Голос его уже не был таким, как прежде, но все равно в нем еще чувствовался отзвук былой мощи. Но только отзвук! А раньше эхо разносило его могучие призывы на много километров окрест, и все, что было вокруг, — снежные горы, ущелья, затаившие в себе, смерть и ужас, подхватывали его трубный глас и повторяли стократным эхом. А сейчас его никто не услышал. Просто стоял старый олень над ручьем, взбухшим от дождей, и ревел, не то жалуясь, не то призывая кого-то на помощь. Но никто не откликнулся на его запоздалый призыв. Где же ты, былая быстрота? Где сила и отвага? Ведь ради них он всегда был готов пожертвовать всем. Нет ни одного момента в его жизни, при воспоминании о котором он не вздрагивал бы от восторга. И вот они улетели, и он стар, одинок, и слезы струятся из глаз.
И все-таки олень не сдается. Нет, он еще далеко не стар. Это просто молодые маралы своей егозливостью да суровая осень подточили его силы. А так он еще ничего. Так он еще вполне держится. Отступив от ручья, он крикнул еще раз, призывая свое стадо, — но это был не победный крик самца, могучего Кербугу, а зов отставшего оленя. Ответа не было и, подождав еще немного, он стал подниматься в горы. Но и горы, как назло, стали не те — выросли, что ли, — он лезет, лезет, а все нет конца уступам и перевалам. Он еле карабкается по камням. У него перехватывает дыхание, першит в горле. Его что-то давит и не пускает. Он остановился, чтобы передохнуть… голова его была опущена. Да, пожалуй, это если не самый конец, то уже сдача, покорность судьбе. Его гордая голова поникла, грудь, некогда высоко вздымавшаяся, обессилела — и все в нем пусто, немо, как в могиле. Дикое упрямое животное, которое каждый год отдавало рога, но никогда не позволяло хотя бы погладить себя, стало тихим и кротким, — а это означало высшую степень унижения. Удар в бок, полученный им в последней схватке (силой он был, пожалуй, с добрую тонну) снова дал себя знать, да так, что он чуть не упал.
И подумалось ему тогда, что теперь он только во сне увидит танец юной самки и что никогда не сможет ласково коснуться бока или спины маралихи-матери, гордо проходящей перед ним, что заблудился он в каком-то густом тумане, потонул в омуте быстрой реки, и из этого омута уже более не выплыть. Все это ему подумалось, припомнилось и пронеслось перед ним, и он поднял голову и, содрогаясь от боли и напряжения, каждым мускулом затрубил:
— Аааааа-уууууу-аааа!
Вчера рано утром, когда Кербугу, как обычно, сбил маралих в стадо и повел их в горы, олени-самцы окружили его, и вид у них был такой, что они умрут, а не отпустят с ним самок.
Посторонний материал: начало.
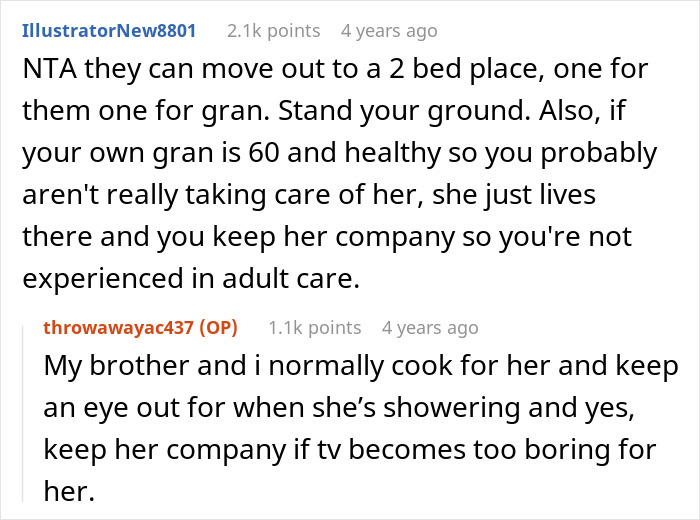700x520 pixels.
Task: Click the OP reply's '4 years ago' timestamp
Action: pyautogui.click(x=429, y=327)
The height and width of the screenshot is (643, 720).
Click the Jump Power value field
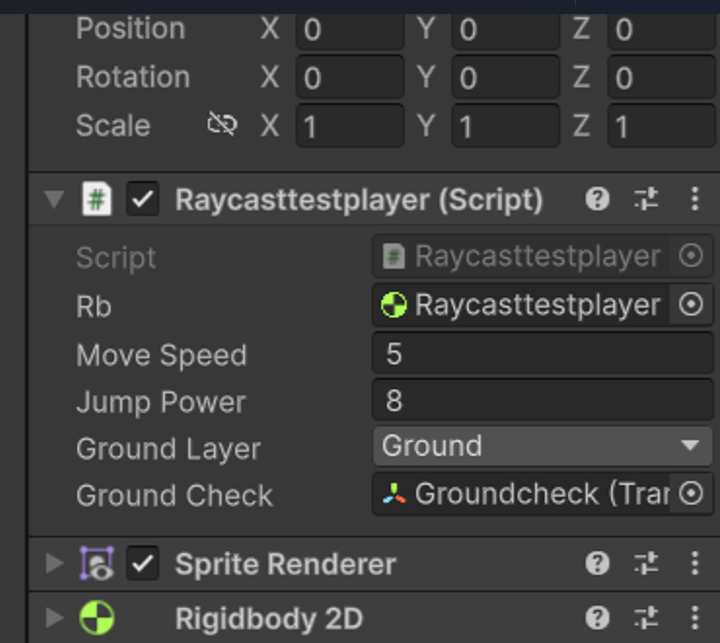pyautogui.click(x=542, y=401)
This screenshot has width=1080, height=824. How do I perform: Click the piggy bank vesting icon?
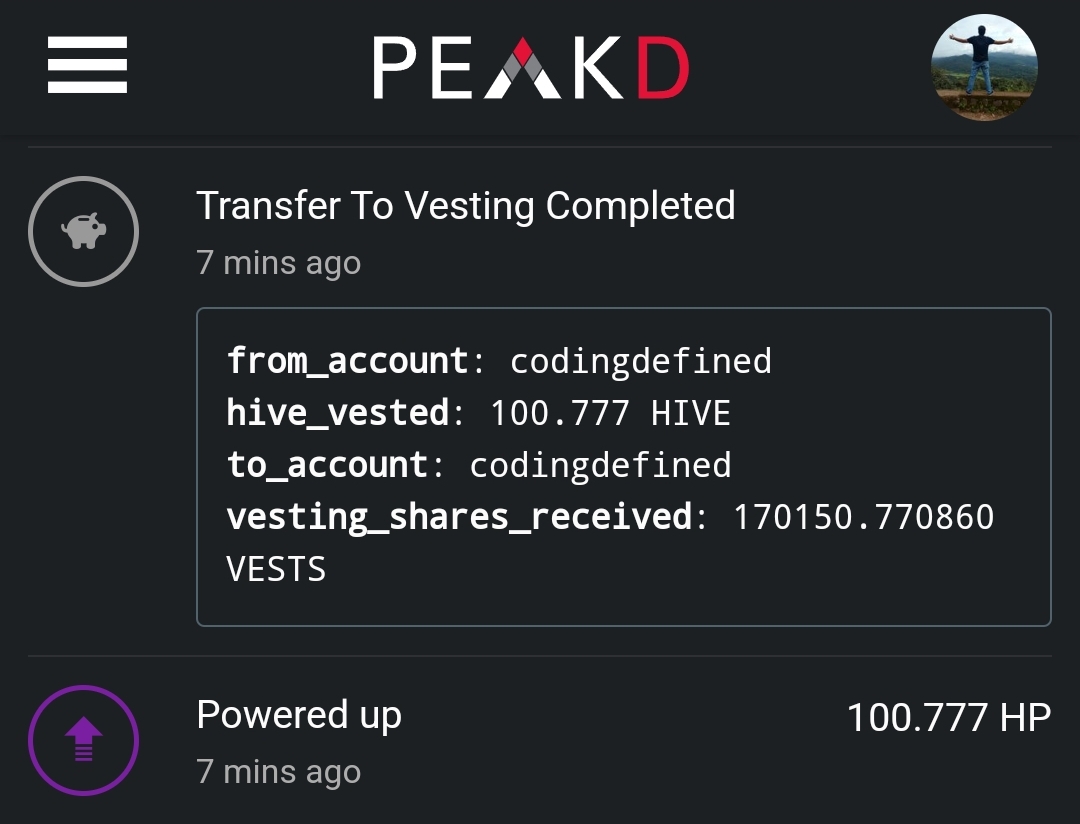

Но недаром Кербугу столько лет был вожаком и каждый год одерживал верх в поединках. Он разогнал маралих и, раздувая ноздри, прокричал «аауууаа». И сразу стадо разделилось. Самки разбежались, а самцы, вздымая рога и взрывая копытами землю, сомкнулись и приготовились к бою. Стали друг против друга и, всхрапывая, косились на Кербугу, — каждый надеялся на победу.
Молодой крепкий олень, стоявший против Кербугу, отвел глаза: он дрожал всем телом. Еще бы! Нелегкое это дело — выступать против самого вожака. Но и Кербугу чувствовал себя не лучше. Он и без того знал, что нынешний гон для него будет особенно тяжелым, потому и хотел угнать стадо спозаранку. Но молодые олени заступили ему путь. Кербугу взглянул на своего противника: молоденький, с пятнадцатью мягкими отростками на рогах, а Кербугу перед ним робеет! Что же будет, когда в конце схватки он останется один на один с самым сильнейшим? Противники постояли, поколебались, преодолевая минутную робость и вдруг изо всех сил рванулись друг на друга.
Трах!
Начался бой!
Один мощный удар следовал за другим. Крепкие, уже начавшие ветвиться рога, со свистом разрезали воздух. Казалось, искры сыплются на землю из рогов и голов. Битва шла не на жизнь, а на смерть, за право быть первым. Прекрасные, словно выточенные руками искусного мастера, головы оленей взмывают вверх и остервенело рушатся друг на друга. Видны лишь силуэты, потому что все обволакивает такой густой туман, какой бывает только на Алтае. Но вот, волоча подол, туман пополз в низину, тогда становится видно, что на желто-зеленой поляне остались только Кербугу и его соперник — молодой олень Жасбугу. Остальные, потерпев поражение, словно растворились в тумане.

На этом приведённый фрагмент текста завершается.